CH: I think it was very important that this film in particular, because of what’s happening in it, was done by a Black woman. So Just as we wrap up, could both of you address working with Janicza? Speak a bit about working with her, and having that process done with a Black female director in particular.
TP: “Well, she’s a woman that exists in a world where people don’t ask her how heavy her bags are. And, she’s expected to do more or be even better than her white counterparts or white men. Meaning like, just the constant having to fill in in-between and do other people’s work. But naturally I think that on the positive it’s like, the deep capacity for compassion and understanding and being specific. And she goes through the world the black woman, so she can completely identify with being in, maybe not as dramatic and tumultuous as this road trip, but the road trip called life where everything is stacked against you and you’re still made to… you live in a society that wants to…that kind of constantly erases you and yet you still have to work and be here.”

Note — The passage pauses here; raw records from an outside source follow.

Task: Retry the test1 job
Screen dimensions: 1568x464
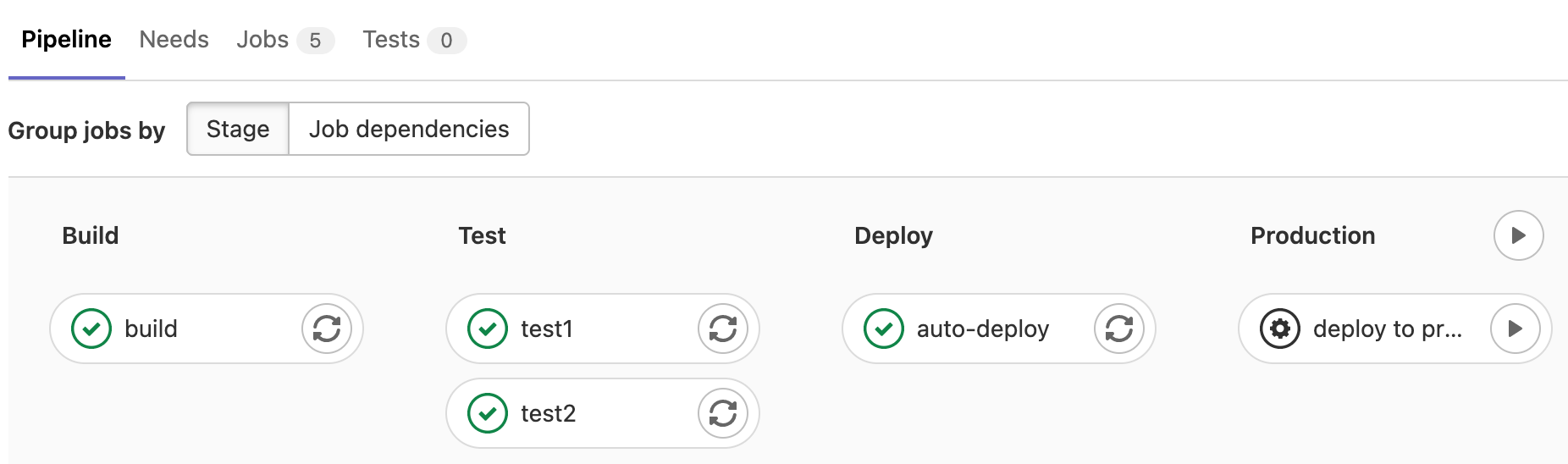Action: pos(723,329)
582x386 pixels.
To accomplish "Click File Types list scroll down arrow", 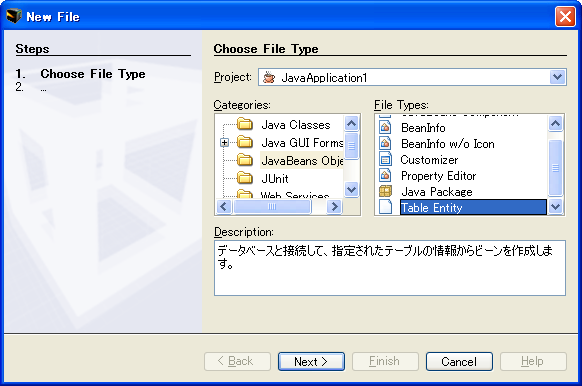I will coord(555,206).
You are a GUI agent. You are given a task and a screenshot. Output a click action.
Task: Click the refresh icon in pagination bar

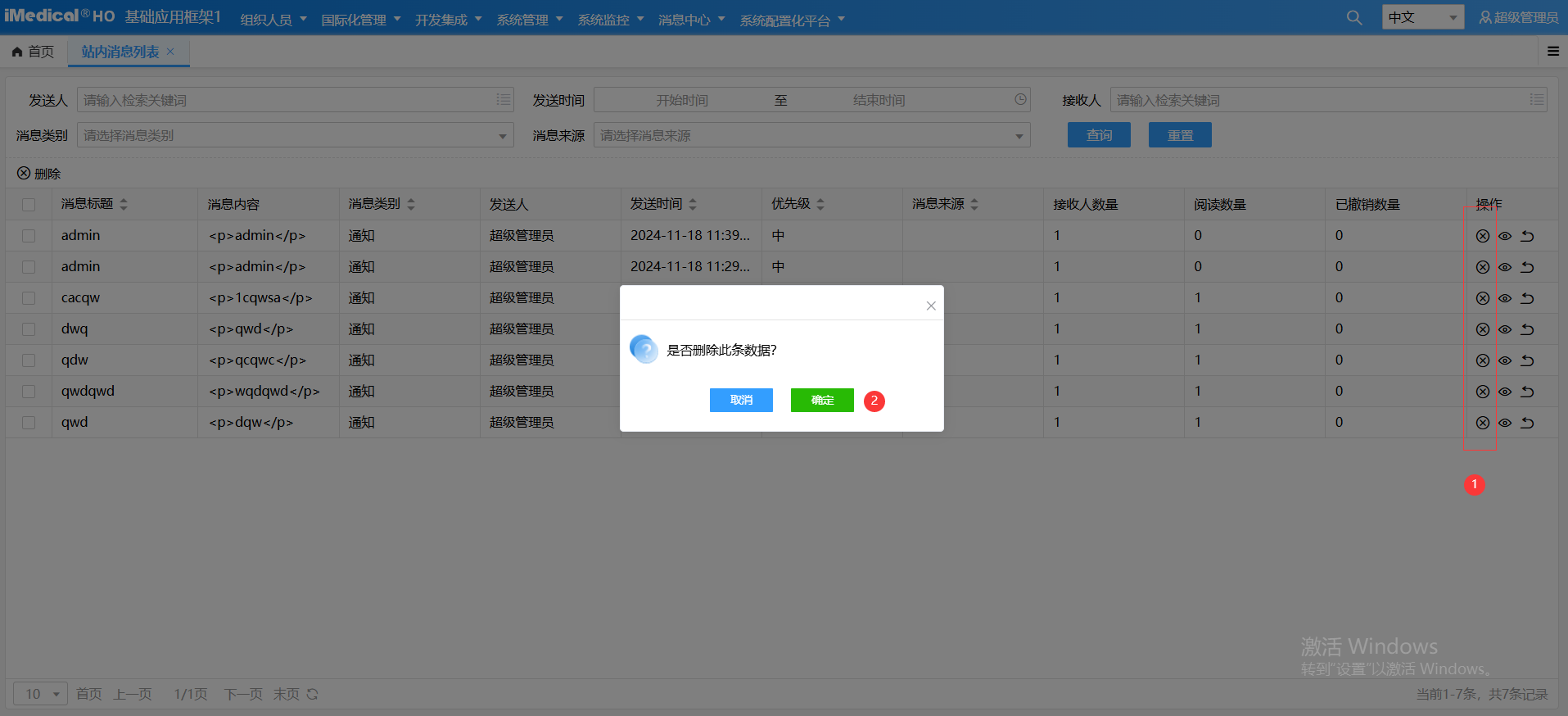[312, 695]
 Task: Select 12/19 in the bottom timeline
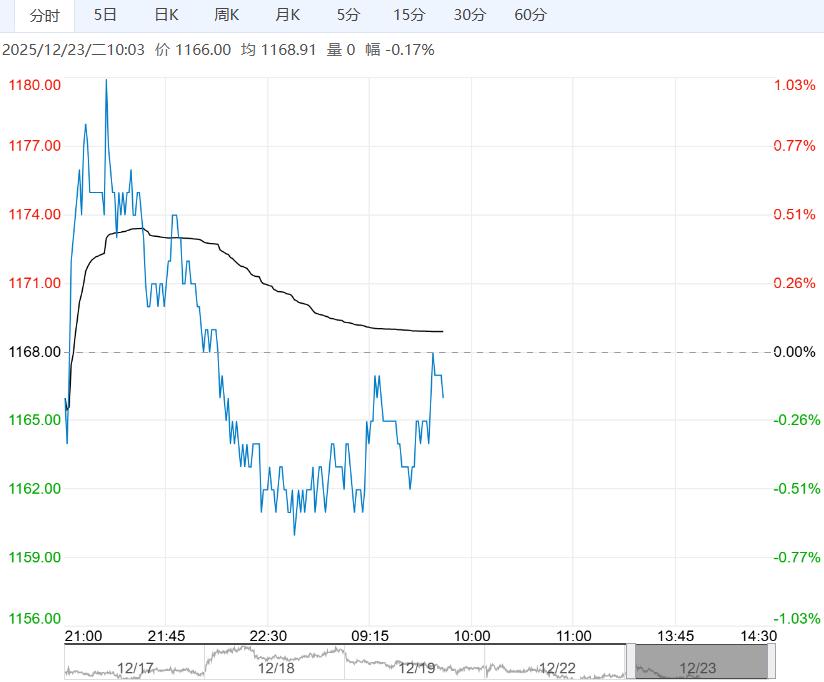point(415,666)
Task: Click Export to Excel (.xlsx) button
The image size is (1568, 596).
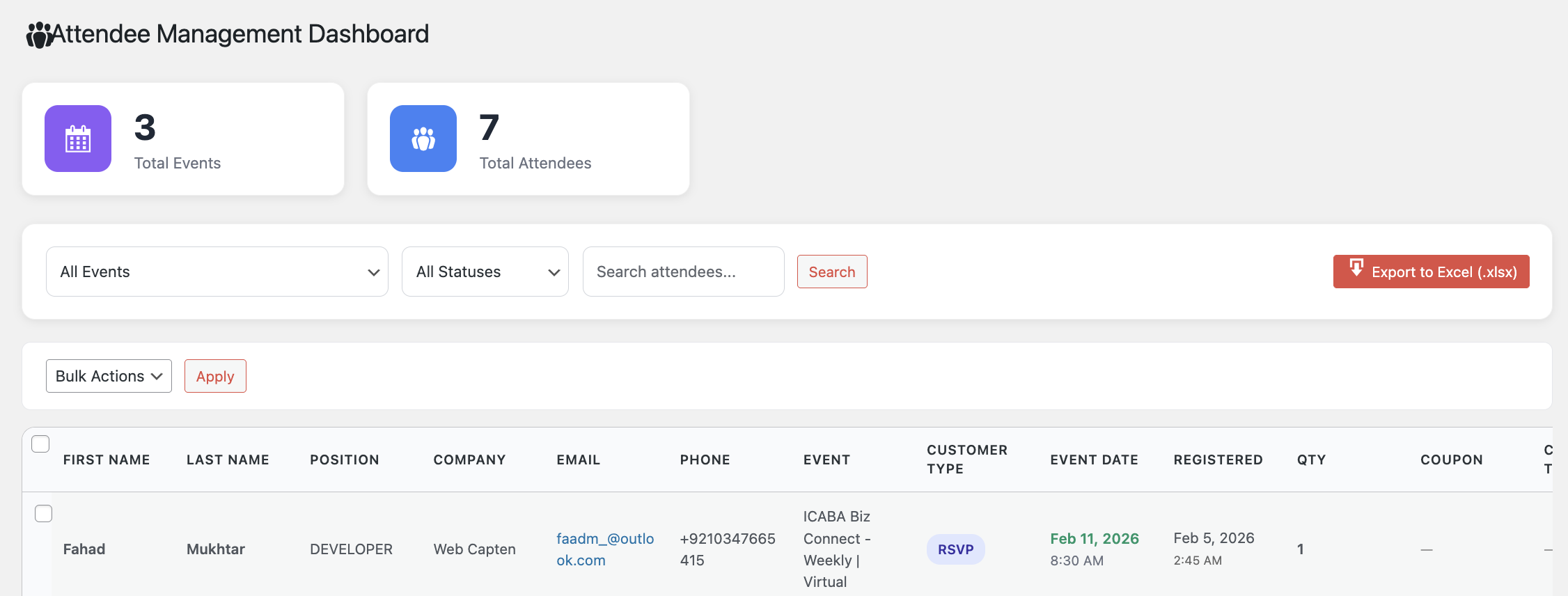Action: click(x=1431, y=272)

CH: And Riley? Just before we wrap up?
RK: “Well, firstly, I just wanted to say that when you’re doing a film where you have to be really vulnerable and have to be naked and have to be in a bikini and have to be on a pole and dancing and all these sex scenes, I felt so protected with Janicza directing. That I was … that allowed me to perform in the way that I wanted to. I didn’t feel like I had to look out for myself.”
“I felt like I had somebody that was steering the ship and it had me and my needs, and Taylour and her needs that would go first and foremost above everything. So, that protection was so necessary in this film that’s about sex work and about these two women in this horrible situation. And, I don’t think I would’ve done the film if that weren’t the case. And then all of the commentary she wanted… She made on the female body, and steeping in females and race and all of that. I don’t think I would have wanted to partake in those conversations, had it not been directed by a black woman.”
Whether or not you read King’s thread in real time, in any of the articles that gave details about that weekend, or becoming familiar with the story for the first time through the film, to paraphrase her, don’t get caught up in the sauce and lost in the game of the comedy, the magical dream like music, and dramatic antics of characters like Jarrett.
Both Bravo and Wells are asking audiences to pay attention to what’s actually being told and shown to you. Zola is about how common and easily perpetrated sex trafficking is in America. Every day young girls and women are taken and forced into sex work against their will, held hostage by men and women who only see them as a means to becoming wealthy. Their victims are abused behind closed doors and at times in public, and no one does anything as shown in a few disturbing sequences. If you think Zola’s story was just a crazy wild road trip, know that Z, was arrested, charged and sentenced for sex trafficking and kidnapping.
Zola is now playing only in theaters from A24.